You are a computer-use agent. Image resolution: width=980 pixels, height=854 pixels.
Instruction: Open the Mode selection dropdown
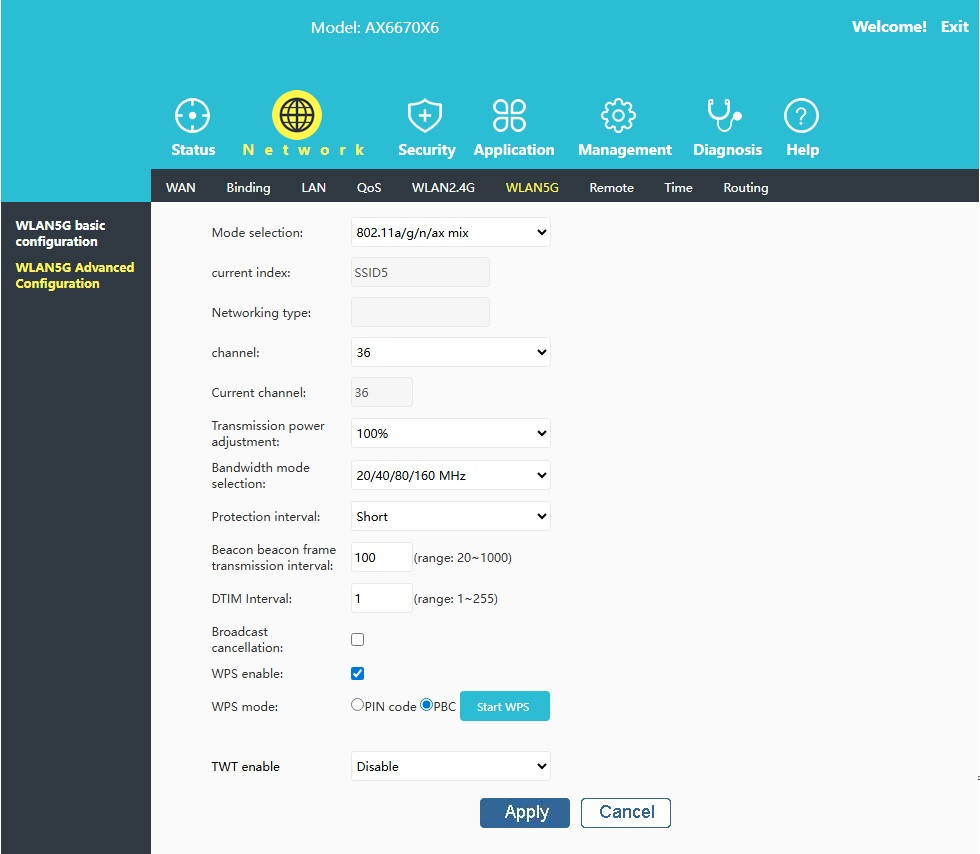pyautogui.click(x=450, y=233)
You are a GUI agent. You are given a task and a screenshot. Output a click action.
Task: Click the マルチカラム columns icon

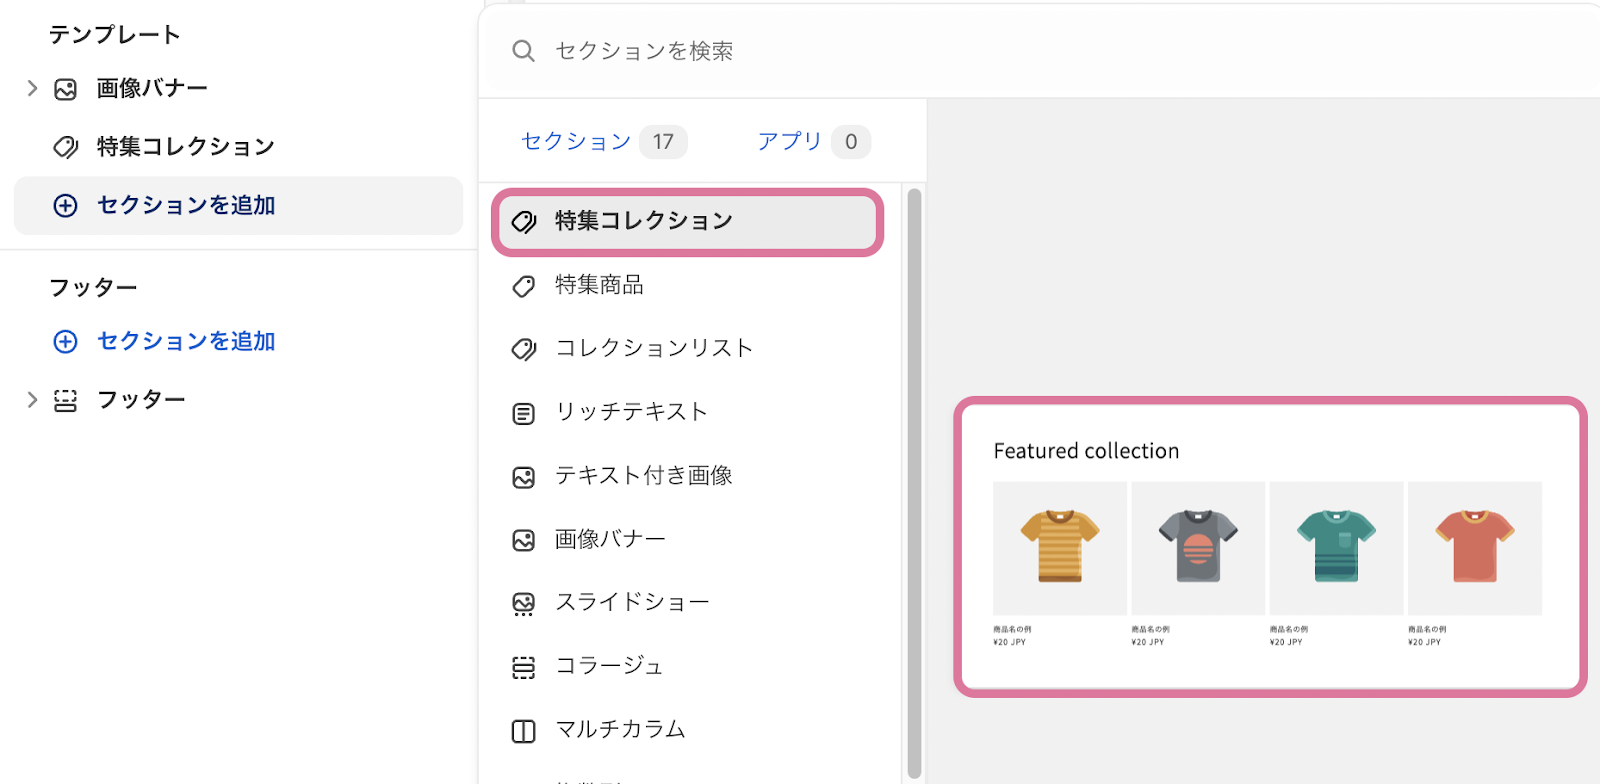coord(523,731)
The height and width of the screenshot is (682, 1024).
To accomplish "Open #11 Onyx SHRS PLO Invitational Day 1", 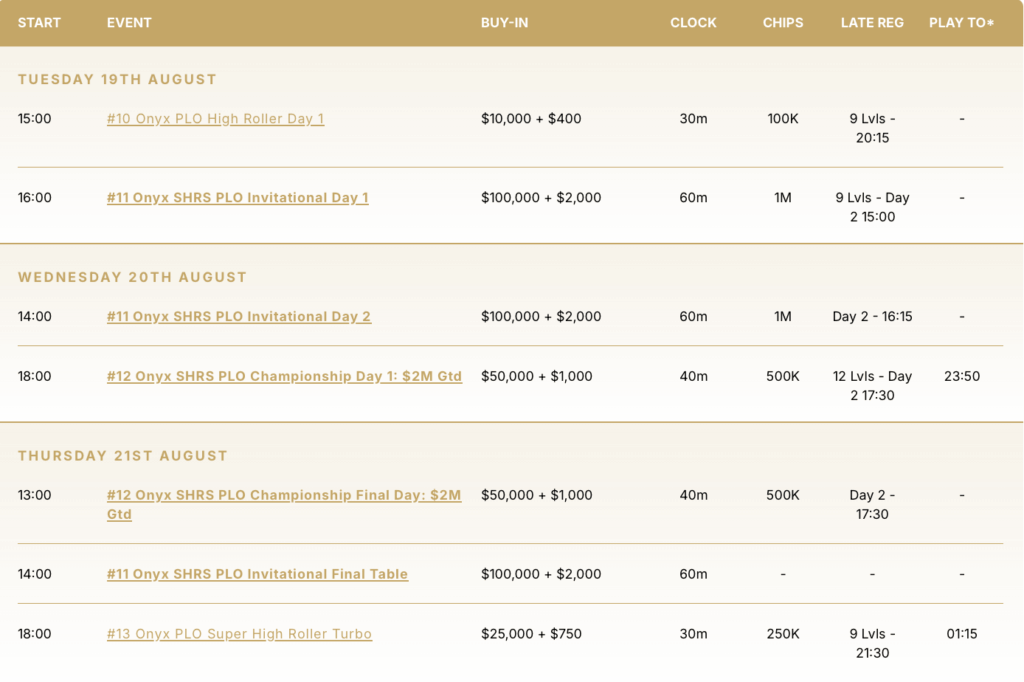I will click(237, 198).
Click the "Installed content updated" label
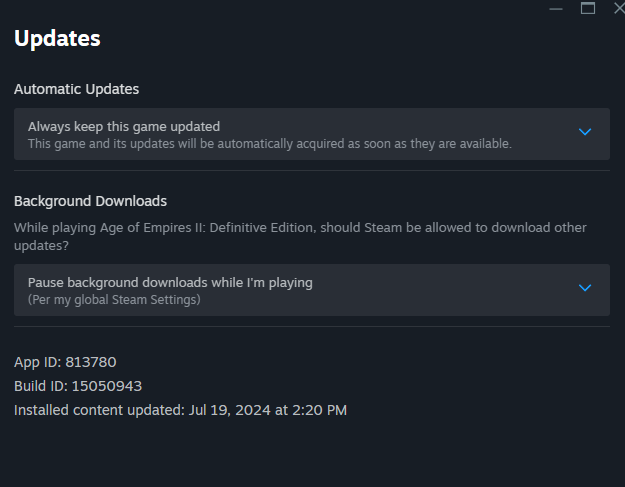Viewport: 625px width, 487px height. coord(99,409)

====================

Challenge » Copy the items from the very first line through the line containing "coord(523,731)", replacing "dropdown" with "drop-down list" and leaving everything else unchanged. Leave the pictures out of your answer.

The output »
You are a computer-use agent. Image resolution: width=980 pixels, height=854 pixels.
Instruction: Open the Mode selection drop-down list
pyautogui.click(x=450, y=233)
You are a GUI agent. You are given a task and a screenshot. Output a click action.
Task: Click the マルチカラム columns icon

coord(523,731)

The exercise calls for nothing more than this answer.